[Entries for locating text and elements]
· · · · · · ·

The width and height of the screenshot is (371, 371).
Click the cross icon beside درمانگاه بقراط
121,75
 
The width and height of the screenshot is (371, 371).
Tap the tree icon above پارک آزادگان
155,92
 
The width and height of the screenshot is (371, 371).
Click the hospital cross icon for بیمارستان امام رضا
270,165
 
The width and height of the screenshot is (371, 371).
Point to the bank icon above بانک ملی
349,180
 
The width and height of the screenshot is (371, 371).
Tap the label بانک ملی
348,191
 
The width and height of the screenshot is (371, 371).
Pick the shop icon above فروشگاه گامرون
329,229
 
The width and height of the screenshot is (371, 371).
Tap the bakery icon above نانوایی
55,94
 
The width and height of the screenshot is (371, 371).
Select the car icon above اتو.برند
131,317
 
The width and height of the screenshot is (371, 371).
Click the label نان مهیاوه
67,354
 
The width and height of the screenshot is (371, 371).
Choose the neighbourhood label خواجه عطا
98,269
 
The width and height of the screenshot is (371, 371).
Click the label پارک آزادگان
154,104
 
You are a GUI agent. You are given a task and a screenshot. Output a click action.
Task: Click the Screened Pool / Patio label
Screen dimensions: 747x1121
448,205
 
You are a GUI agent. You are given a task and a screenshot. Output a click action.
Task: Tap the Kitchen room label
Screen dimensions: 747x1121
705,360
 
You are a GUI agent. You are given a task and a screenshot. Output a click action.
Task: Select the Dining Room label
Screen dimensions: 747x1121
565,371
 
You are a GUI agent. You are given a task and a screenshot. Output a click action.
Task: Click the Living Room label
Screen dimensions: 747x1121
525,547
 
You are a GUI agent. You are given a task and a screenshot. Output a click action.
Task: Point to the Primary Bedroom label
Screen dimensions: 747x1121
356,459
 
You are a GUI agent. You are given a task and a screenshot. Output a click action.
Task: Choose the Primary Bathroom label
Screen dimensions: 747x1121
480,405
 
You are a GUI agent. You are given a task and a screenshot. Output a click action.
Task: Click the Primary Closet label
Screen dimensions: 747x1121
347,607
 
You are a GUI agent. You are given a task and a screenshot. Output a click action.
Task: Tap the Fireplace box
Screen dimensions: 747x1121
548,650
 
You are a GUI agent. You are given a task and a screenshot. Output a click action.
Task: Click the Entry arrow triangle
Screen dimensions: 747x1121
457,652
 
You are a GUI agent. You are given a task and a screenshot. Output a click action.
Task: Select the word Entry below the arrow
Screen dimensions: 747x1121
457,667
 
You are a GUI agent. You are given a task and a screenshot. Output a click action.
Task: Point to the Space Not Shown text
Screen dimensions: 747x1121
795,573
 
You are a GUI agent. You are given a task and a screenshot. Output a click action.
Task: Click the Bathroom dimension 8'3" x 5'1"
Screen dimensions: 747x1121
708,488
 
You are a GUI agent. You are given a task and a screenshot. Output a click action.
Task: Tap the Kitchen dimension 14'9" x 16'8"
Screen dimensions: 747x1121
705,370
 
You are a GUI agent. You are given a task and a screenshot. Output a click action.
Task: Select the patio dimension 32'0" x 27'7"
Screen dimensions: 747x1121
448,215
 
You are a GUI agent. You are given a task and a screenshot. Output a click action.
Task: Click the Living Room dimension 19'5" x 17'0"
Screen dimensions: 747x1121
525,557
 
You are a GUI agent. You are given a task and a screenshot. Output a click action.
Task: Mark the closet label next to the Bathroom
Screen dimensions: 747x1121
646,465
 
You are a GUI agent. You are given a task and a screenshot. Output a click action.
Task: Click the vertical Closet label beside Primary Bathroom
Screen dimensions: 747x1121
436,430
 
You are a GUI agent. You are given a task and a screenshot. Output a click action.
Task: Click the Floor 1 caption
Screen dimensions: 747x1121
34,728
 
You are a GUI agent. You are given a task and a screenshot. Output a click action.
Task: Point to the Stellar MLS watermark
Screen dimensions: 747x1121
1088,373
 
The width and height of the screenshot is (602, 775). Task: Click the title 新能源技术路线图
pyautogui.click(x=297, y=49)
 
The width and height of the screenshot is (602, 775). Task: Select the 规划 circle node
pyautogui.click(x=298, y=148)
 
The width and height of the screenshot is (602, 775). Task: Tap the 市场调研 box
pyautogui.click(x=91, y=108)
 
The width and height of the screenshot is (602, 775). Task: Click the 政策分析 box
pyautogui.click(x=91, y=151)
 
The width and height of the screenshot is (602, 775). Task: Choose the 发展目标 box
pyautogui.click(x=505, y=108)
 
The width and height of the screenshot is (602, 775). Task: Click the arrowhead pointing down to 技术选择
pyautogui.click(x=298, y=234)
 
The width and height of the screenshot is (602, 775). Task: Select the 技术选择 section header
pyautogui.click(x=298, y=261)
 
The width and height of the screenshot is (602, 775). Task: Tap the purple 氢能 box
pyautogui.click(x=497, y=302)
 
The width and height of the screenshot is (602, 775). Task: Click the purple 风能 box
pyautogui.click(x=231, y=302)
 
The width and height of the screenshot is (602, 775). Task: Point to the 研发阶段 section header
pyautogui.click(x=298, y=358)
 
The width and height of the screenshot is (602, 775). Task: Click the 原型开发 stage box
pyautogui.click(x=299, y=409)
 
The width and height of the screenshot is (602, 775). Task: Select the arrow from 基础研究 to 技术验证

· · · · · · ·

### Directions for this task
Output the lines of the material above as a JSON list of strings, one string per line, with blank lines omitted.

### Answer to the exercise
[
  "The width and height of the screenshot is (371, 371).",
  "Click the cross icon beside درمانگاه بقراط",
  "121,75",
  "The width and height of the screenshot is (371, 371).",
  "Tap the tree icon above پارک آزادگان",
  "155,92",
  "The width and height of the screenshot is (371, 371).",
  "Click the hospital cross icon for بیمارستان امام رضا",
  "270,165",
  "The width and height of the screenshot is (371, 371).",
  "Point to the bank icon above بانک ملی",
  "349,180",
  "The width and height of the screenshot is (371, 371).",
  "Tap the label بانک ملی",
  "348,191",
  "The width and height of the screenshot is (371, 371).",
  "Pick the shop icon above فروشگاه گامرون",
  "329,229",
  "The width and height of the screenshot is (371, 371).",
  "Tap the bakery icon above نانوایی",
  "55,94",
  "The width and height of the screenshot is (371, 371).",
  "Select the car icon above اتو.برند",
  "131,317",
  "The width and height of the screenshot is (371, 371).",
  "Click the label نان مهیاوه",
  "67,354",
  "The width and height of the screenshot is (371, 371).",
  "Choose the neighbourhood label خواجه عطا",
  "98,269",
  "The width and height of the screenshot is (371, 371).",
  "Click the label پارک آزادگان",
  "154,104",
  "You are a GUI agent. You are given a task and a screenshot. Output a click action.",
  "Task: Click the Screened Pool / Patio label",
  "Screen dimensions: 747x1121",
  "448,205",
  "You are a GUI agent. You are given a task and a screenshot. Output a click action.",
  "Task: Tap the Kitchen room label",
  "Screen dimensions: 747x1121",
  "705,360",
  "You are a GUI agent. You are given a task and a screenshot. Output a click action.",
  "Task: Select the Dining Room label",
  "Screen dimensions: 747x1121",
  "565,371",
  "You are a GUI agent. You are given a task and a screenshot. Output a click action.",
  "Task: Click the Living Room label",
  "Screen dimensions: 747x1121",
  "525,547",
  "You are a GUI agent. You are given a task and a screenshot. Output a click action.",
  "Task: Point to the Primary Bedroom label",
  "Screen dimensions: 747x1121",
  "356,459",
  "You are a GUI agent. You are given a task and a screenshot. Output a click action.",
  "Task: Choose the Primary Bathroom label",
  "Screen dimensions: 747x1121",
  "480,405",
  "You are a GUI agent. You are given a task and a screenshot. Output a click action.",
  "Task: Click the Primary Closet label",
  "Screen dimensions: 747x1121",
  "347,607",
  "You are a GUI agent. You are given a task and a screenshot. Output a click action.",
  "Task: Tap the Fireplace box",
  "Screen dimensions: 747x1121",
  "548,650",
  "You are a GUI agent. You are given a task and a screenshot. Output a click action.",
  "Task: Click the Entry arrow triangle",
  "Screen dimensions: 747x1121",
  "457,652",
  "You are a GUI agent. You are given a task and a screenshot. Output a click action.",
  "Task: Select the word Entry below the arrow",
  "Screen dimensions: 747x1121",
  "457,667",
  "You are a GUI agent. You are given a task and a screenshot. Output a click action.",
  "Task: Point to the Space Not Shown text",
  "Screen dimensions: 747x1121",
  "795,573",
  "You are a GUI agent. You are given a task and a screenshot. Output a click action.",
  "Task: Click the Bathroom dimension 8'3\" x 5'1\"",
  "Screen dimensions: 747x1121",
  "708,488",
  "You are a GUI agent. You are given a task and a screenshot. Output a click action.",
  "Task: Tap the Kitchen dimension 14'9\" x 16'8\"",
  "Screen dimensions: 747x1121",
  "705,370",
  "You are a GUI agent. You are given a task and a screenshot. Output a click action.",
  "Task: Select the patio dimension 32'0\" x 27'7\"",
  "Screen dimensions: 747x1121",
  "448,215",
  "You are a GUI agent. You are given a task and a screenshot. Output a click action.",
  "Task: Click the Living Room dimension 19'5\" x 17'0\"",
  "Screen dimensions: 747x1121",
  "525,557",
  "You are a GUI agent. You are given a task and a screenshot. Output a click action.",
  "Task: Mark the closet label next to the Bathroom",
  "Screen dimensions: 747x1121",
  "646,465",
  "You are a GUI agent. You are given a task and a screenshot. Output a click action.",
  "Task: Click the vertical Closet label beside Primary Bathroom",
  "Screen dimensions: 747x1121",
  "436,430",
  "You are a GUI agent. You are given a task and a screenshot. Output a click action.",
  "Task: Click the Floor 1 caption",
  "Screen dimensions: 747x1121",
  "34,728",
  "You are a GUI agent. You are given a task and a screenshot. Output a click action.",
  "Task: Point to the Stellar MLS watermark",
  "Screen dimensions: 747x1121",
  "1088,373",
  "The width and height of the screenshot is (602, 775). Task: Click the title 新能源技术路线图",
  "pyautogui.click(x=297, y=49)",
  "The width and height of the screenshot is (602, 775). Task: Select the 规划 circle node",
  "pyautogui.click(x=298, y=148)",
  "The width and height of the screenshot is (602, 775). Task: Tap the 市场调研 box",
  "pyautogui.click(x=91, y=108)",
  "The width and height of the screenshot is (602, 775). Task: Click the 政策分析 box",
  "pyautogui.click(x=91, y=151)",
  "The width and height of the screenshot is (602, 775). Task: Choose the 发展目标 box",
  "pyautogui.click(x=505, y=108)",
  "The width and height of the screenshot is (602, 775). Task: Click the arrowhead pointing down to 技术选择",
  "pyautogui.click(x=298, y=234)",
  "The width and height of the screenshot is (602, 775). Task: Select the 技术选择 section header",
  "pyautogui.click(x=298, y=261)",
  "The width and height of the screenshot is (602, 775). Task: Tap the purple 氢能 box",
  "pyautogui.click(x=497, y=302)",
  "The width and height of the screenshot is (602, 775). Task: Click the purple 风能 box",
  "pyautogui.click(x=231, y=302)",
  "The width and height of the screenshot is (602, 775). Task: Point to the 研发阶段 section header",
  "pyautogui.click(x=298, y=358)",
  "The width and height of the screenshot is (602, 775). Task: Click the 原型开发 stage box",
  "pyautogui.click(x=299, y=409)",
  "The width and height of the screenshot is (602, 775). Task: Select the arrow from 基础研究 to 技术验证"
]